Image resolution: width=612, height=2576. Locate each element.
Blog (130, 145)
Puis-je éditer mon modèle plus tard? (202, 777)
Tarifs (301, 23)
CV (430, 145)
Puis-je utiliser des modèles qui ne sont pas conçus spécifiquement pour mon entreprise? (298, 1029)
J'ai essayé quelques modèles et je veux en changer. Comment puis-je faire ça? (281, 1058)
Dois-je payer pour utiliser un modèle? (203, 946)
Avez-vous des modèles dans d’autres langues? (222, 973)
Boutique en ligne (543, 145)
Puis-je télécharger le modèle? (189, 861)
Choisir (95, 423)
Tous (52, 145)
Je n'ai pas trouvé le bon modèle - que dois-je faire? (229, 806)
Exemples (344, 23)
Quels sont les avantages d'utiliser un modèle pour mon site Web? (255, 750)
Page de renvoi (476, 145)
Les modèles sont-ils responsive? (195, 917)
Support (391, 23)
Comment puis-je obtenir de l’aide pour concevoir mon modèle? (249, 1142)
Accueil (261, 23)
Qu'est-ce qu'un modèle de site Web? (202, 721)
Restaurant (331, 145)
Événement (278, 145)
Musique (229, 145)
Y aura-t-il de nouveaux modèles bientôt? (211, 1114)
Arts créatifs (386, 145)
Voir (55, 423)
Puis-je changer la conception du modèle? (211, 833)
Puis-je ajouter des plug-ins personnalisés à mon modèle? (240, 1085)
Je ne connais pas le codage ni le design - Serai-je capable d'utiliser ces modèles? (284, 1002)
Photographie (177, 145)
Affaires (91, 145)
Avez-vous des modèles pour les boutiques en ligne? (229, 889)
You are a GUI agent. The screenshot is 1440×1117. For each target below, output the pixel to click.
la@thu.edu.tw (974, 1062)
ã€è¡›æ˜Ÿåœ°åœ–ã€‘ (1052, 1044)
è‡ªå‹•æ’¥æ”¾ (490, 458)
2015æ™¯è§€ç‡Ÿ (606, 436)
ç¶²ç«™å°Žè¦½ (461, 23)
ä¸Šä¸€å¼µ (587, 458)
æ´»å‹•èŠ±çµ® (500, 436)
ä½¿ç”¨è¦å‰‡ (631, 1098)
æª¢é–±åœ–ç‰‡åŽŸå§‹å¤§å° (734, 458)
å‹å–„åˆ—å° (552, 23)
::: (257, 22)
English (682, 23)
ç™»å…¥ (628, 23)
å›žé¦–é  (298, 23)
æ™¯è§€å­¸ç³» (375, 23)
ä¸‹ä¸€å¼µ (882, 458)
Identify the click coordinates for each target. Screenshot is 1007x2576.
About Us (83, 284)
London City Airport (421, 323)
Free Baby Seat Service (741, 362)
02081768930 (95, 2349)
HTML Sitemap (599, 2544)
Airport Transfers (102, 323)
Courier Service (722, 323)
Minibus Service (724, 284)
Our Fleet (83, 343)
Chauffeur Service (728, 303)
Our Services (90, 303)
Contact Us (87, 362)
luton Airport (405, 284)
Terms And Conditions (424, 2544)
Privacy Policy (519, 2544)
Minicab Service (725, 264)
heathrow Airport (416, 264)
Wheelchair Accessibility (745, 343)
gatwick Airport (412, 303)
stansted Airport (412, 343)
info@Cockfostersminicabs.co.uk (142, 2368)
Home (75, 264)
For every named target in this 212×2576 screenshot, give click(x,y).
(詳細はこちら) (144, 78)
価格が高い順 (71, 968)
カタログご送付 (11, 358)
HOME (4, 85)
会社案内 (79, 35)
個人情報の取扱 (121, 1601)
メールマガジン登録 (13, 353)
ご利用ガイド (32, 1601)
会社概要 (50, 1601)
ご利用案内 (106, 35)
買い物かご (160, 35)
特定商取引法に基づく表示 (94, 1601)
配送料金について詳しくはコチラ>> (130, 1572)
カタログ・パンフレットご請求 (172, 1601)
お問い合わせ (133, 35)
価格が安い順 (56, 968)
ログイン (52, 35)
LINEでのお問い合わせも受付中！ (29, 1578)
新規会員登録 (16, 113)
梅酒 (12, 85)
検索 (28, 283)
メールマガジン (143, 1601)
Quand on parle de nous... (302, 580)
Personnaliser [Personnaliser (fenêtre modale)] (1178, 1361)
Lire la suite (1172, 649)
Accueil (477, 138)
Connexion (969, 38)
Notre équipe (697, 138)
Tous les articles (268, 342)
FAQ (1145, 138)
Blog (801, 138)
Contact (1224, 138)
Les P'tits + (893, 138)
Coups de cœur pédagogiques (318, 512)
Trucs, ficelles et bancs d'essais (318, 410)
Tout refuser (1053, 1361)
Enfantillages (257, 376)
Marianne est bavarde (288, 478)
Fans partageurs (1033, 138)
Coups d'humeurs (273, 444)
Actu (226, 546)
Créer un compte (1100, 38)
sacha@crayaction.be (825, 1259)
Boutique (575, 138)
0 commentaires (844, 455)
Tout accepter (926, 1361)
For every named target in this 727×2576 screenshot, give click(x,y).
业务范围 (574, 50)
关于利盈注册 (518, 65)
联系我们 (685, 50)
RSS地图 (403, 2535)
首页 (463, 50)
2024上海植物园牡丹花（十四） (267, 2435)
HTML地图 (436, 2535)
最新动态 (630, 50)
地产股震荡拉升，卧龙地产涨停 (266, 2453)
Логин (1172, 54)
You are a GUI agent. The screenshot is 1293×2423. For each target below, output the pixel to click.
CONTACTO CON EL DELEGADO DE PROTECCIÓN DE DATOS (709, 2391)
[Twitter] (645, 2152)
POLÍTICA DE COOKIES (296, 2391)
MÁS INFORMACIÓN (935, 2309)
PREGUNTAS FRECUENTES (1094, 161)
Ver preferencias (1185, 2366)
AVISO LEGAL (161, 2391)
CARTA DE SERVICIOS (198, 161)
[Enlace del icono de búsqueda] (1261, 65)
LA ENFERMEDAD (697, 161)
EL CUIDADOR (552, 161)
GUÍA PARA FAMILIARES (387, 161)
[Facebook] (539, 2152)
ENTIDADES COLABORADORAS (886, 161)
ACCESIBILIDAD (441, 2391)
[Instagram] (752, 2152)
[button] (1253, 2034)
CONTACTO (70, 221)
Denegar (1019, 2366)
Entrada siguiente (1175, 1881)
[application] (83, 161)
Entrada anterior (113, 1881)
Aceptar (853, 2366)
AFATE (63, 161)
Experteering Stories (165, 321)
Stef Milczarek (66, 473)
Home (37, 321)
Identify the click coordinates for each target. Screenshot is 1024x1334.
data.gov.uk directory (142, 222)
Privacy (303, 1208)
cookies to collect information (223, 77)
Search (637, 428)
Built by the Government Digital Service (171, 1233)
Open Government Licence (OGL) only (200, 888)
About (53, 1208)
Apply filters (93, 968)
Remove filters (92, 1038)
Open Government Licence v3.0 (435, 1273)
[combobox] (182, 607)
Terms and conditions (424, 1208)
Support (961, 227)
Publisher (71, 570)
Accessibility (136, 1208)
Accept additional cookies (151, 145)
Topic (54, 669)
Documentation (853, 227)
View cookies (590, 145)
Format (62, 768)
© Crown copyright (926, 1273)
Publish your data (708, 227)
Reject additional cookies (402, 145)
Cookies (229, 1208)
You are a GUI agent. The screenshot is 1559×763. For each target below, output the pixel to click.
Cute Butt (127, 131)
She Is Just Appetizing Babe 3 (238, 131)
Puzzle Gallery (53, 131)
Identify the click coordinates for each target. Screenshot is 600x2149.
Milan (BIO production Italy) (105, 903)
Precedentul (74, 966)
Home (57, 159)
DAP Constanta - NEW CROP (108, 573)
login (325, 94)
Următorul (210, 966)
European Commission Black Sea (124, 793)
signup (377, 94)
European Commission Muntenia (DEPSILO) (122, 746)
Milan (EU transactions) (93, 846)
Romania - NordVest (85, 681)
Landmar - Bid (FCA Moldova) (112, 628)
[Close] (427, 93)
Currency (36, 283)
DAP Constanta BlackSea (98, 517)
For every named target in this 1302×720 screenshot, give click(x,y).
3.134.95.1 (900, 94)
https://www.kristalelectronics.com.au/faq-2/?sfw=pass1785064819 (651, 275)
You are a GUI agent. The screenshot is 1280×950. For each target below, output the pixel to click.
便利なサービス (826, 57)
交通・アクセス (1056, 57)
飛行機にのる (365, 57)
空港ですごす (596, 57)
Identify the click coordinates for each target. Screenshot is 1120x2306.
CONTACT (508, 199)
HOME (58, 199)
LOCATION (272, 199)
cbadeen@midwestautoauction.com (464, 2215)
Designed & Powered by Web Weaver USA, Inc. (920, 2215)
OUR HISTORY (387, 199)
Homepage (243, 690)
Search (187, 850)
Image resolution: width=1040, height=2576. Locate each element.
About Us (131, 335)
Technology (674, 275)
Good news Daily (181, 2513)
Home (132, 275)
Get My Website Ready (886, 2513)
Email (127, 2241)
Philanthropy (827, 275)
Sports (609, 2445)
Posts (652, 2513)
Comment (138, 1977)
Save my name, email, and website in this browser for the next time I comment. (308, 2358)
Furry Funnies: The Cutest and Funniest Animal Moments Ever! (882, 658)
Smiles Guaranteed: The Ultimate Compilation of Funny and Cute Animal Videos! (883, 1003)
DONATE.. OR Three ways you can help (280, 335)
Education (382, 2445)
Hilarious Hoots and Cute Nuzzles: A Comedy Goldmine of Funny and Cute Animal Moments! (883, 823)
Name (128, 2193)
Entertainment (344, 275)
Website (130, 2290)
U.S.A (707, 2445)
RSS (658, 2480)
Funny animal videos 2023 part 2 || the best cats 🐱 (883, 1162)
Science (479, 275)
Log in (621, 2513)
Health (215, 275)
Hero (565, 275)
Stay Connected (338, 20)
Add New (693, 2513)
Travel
§
-- Arbeitsauftrag --
Schreiben Sie die Zeilen unverändert ab, beginnend mit der ersten Zeile und endend mit der Zeile, die „Puis-je télécharger le modèle? (189, 861)“ enthält. Beide Grenzzeilen gehören dazu.

-- Lösung der Übung --
Image resolution: width=612, height=2576. Locate each element.
Blog (130, 145)
Puis-je éditer mon modèle plus tard? (202, 777)
Tarifs (301, 23)
CV (430, 145)
Puis-je utiliser des modèles qui ne sont pas conçus spécifiquement pour mon entreprise? (298, 1029)
J'ai essayé quelques modèles et je veux en changer. Comment puis-je faire ça? (281, 1058)
Dois-je payer pour utiliser un modèle? (203, 946)
Avez-vous des modèles dans d’autres langues? (222, 973)
Boutique en ligne (543, 145)
Puis-je télécharger le modèle? (189, 861)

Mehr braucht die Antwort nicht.